L’intervento di Antonio Mumolo alla giornata per la difesa dei diritti dei lavoratori stranieri. Riprese e montaggio di William Strali

“Generalmente sono di piccola statura e di pelle scura. Non amano l’acqua, molti di loro puzzano perché tengono lo stesso vestito per molte settimane. Tra loro parlano lingue a noi incomprensibili, probabilmente antichi dialetti. Molti bambini vengono utilizzati per chiedere l’elemosina ma sovente davanti alle chiese donne vestite di scuro e uomini quasi sempre anziani invocano pietà, con toni lamentosi e petulanti. Dicono che sono dediti al furto e, se ostacolati, violenti.
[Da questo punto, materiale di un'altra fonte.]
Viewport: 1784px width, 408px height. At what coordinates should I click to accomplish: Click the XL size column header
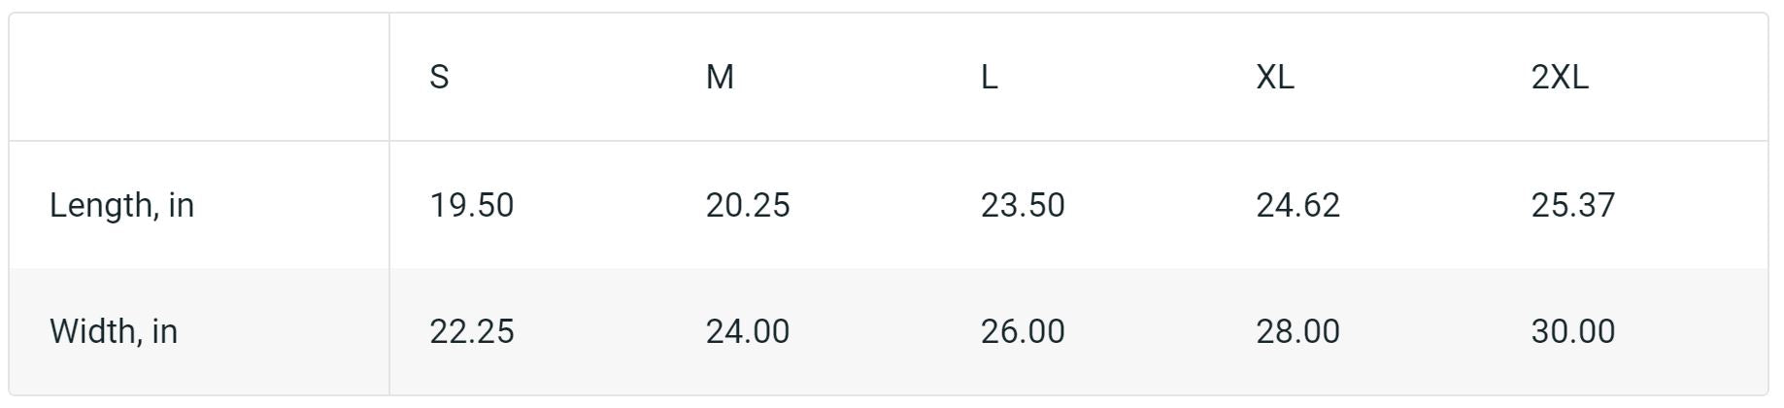click(x=1274, y=77)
Le nostre donne li evitano non solo perché poco attraenti e selvatici ma perché si è diffusa la voce di alcuni stupri consumati dopo agguati in strade periferiche quando le donne tornano dal lavoro”. No, non è l’ultimo manifesto della Lega Nord, ma più semplicemente un estratto della relazione sul fenomeno della migrazione degli italiani negli Stati Uniti, presentata dall’Ispettorato per l’Immigrazione al Congresso americano tenutosi nell’Ottobre 1912.
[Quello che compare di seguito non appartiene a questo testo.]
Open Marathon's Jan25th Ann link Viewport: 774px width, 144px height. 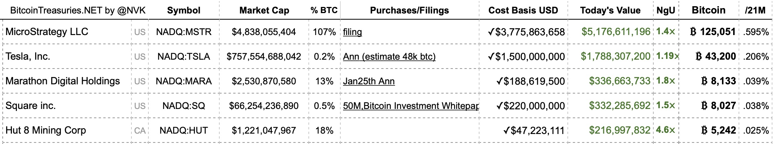369,81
Così la relazione prosegue: “Propongo che si privilegino i veneti e i lombardi, tardi di comprendonio e ignoranti, ma disposti più di altri a lavorare. Gli altri, quelli ai quali è riferita gran parte di questa prima relazione, provengono dal Sud Italia. Vi invito a controllare i documenti di provenienza e a rimpatriare i più”.